Testo della pagina:

>>>>

Non se ne può più della vecchia scontatissima dicotomia Beatles - Rolling Stones che i media ci rifilano da quattro decenni
ALCUNI GRANDI DEI ’60 DA RISCOPRIRE

Massimo Bianco

Basta! Non se ne può più della vecchia scontatissima dicotomia Beatles - Rolling Stones che i media ci rifilano da quattro decenni, insistendo perfino in questa estate 2006, all’approssimarsi della visita italiana delle “Pietre Rotolanti”, come se nella musica pop rock non fosse mai esistito altro di significativo. Certo, Beatles e Rolling Stones hanno avuto un successo enorme e sono stati e sono artisticamente e storicamente fondamentali. Come chiunque mastichi un poco di rock ben sa, a loro si possono far risalire i due sottogeneri principali in cui viene abitualmente suddiviso questo genere musicale e cioè il pop dei più puliti, morbidi e raffinati Beatles e il rock dei più sporchi, grezzi ed energici Rolling Stones dalle possenti radici blues. Di più: hanno portato un nuovo modo di vestire, di pettinarsi, perfino di essere giovani. Grazie al loro successo mutarono i costumi dell’epoca più o meno in tutto il mondo raggiunto all’epoca dalla cultura anglosassone. Da qualche parte un po’ di più, nell’Italia bacchettona del festival di Sanremo forse un po’ meno. I primi iniziarono con simpatiche canzoncine d’amore leggere, piacevoli ma di non eccelso spessore, ispirate al beat, che da qualche anno stava emergendo come novità musicale. Melodie a un tempo facili e trascinanti che poco per volta si andarono a sviluppare in spessore musicale e testuale. I loro brani si arricchivano strumentalmente e tecnicamente di pari passo con un evoluzione meno perbenista nell’aspetto esteriore dei musicisti stessi. I secondi che, in contrapposizione agli “insetti beat” e seguendo la logica di un accurato battage pubblicitario, dovevano rappresentare il lato cattivo della musica giovane, iniziarono la carriera suonando rozze e possenti cover di classici del blues e rhyhtm blues nero, per poi imparare poco alla volta a comporre brani originari mentre con il trascorrere degli anni rendevano sempre più possente e più rock il proprio suono.

<<<<

Consegna: Nel testo sui Beatles e i Rolling Stones, per quali aspetti si dice che i due gruppi abbiano portato un nuovo modo? Elencali tutti. Rispondi basandoti soltanto sul testo.

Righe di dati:
>>>>

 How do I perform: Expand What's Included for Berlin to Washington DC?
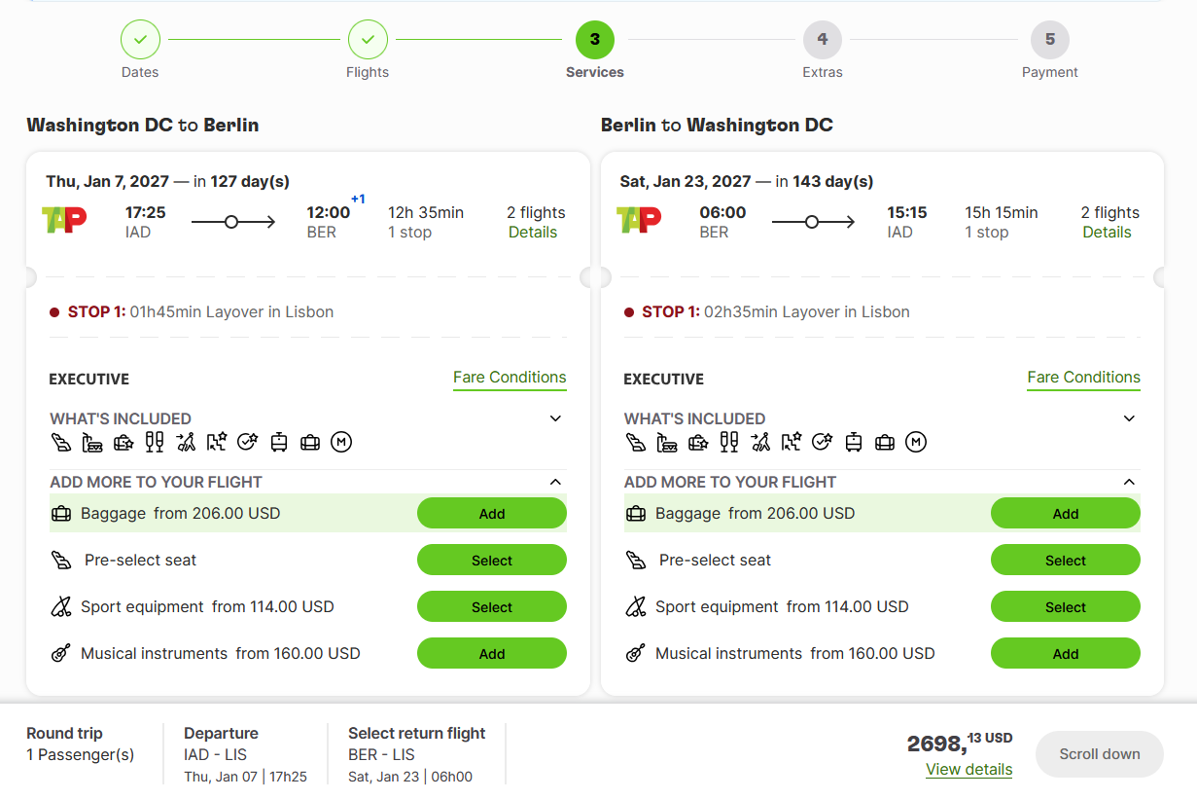[x=1129, y=418]
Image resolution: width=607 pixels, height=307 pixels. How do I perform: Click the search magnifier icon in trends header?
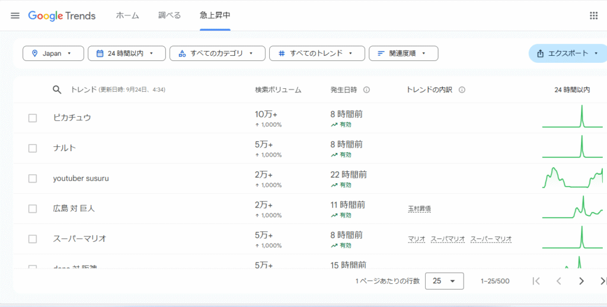57,89
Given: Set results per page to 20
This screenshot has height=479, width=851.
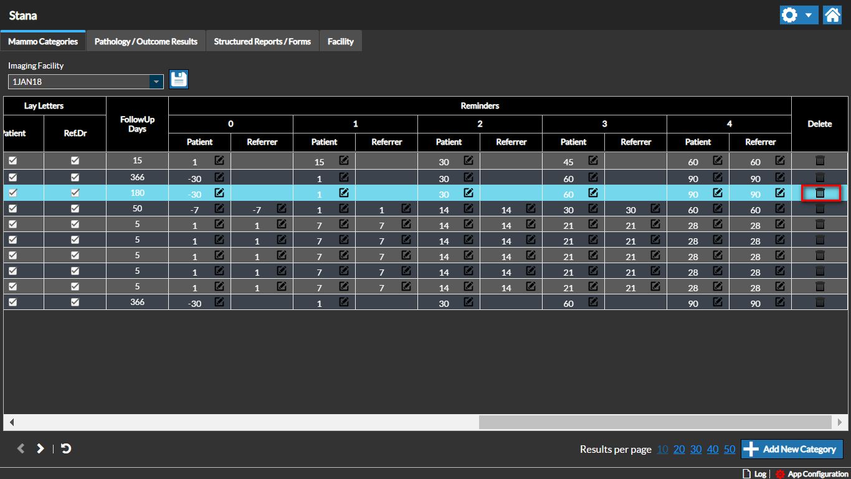Looking at the screenshot, I should (x=679, y=449).

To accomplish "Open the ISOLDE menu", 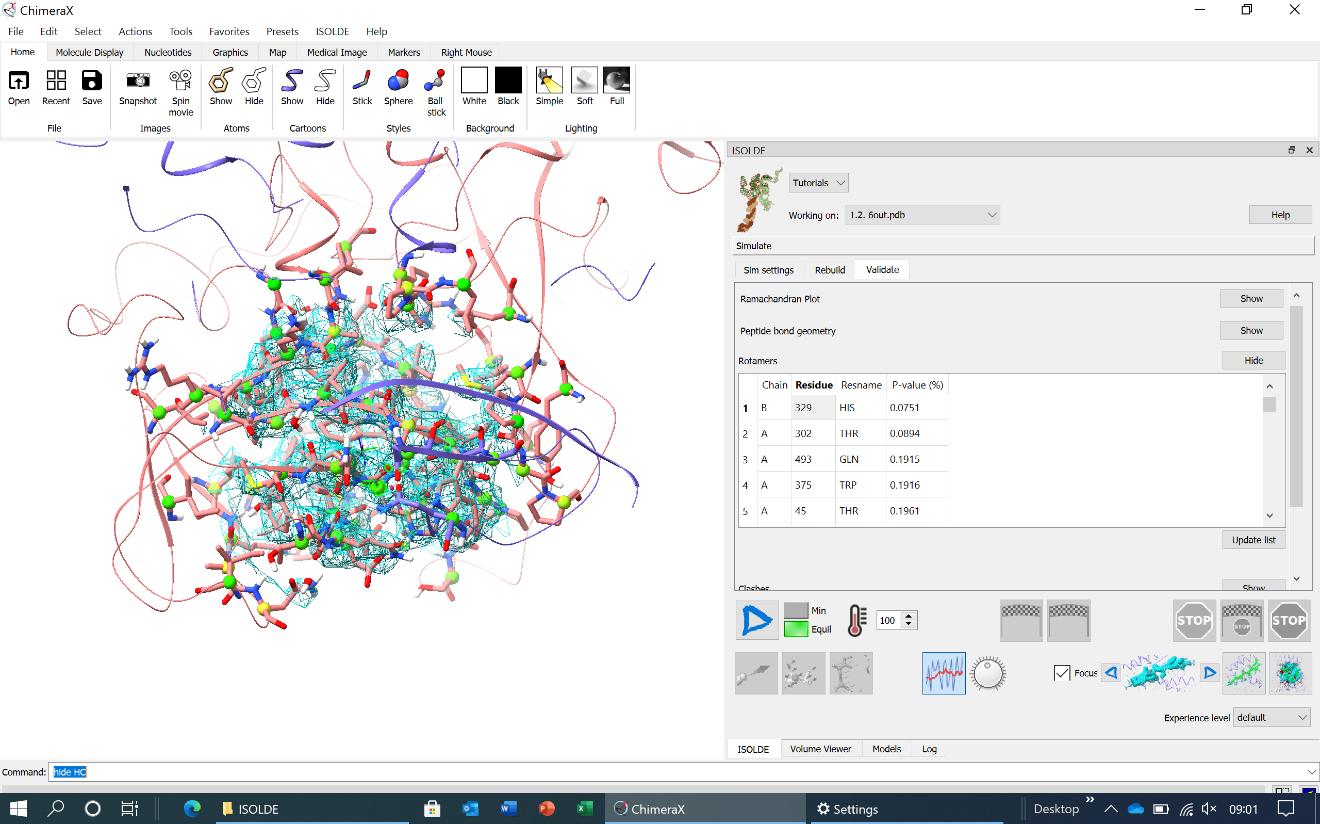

<<<<

Risultato:
- vestire
- pettinarsi
- essere giovani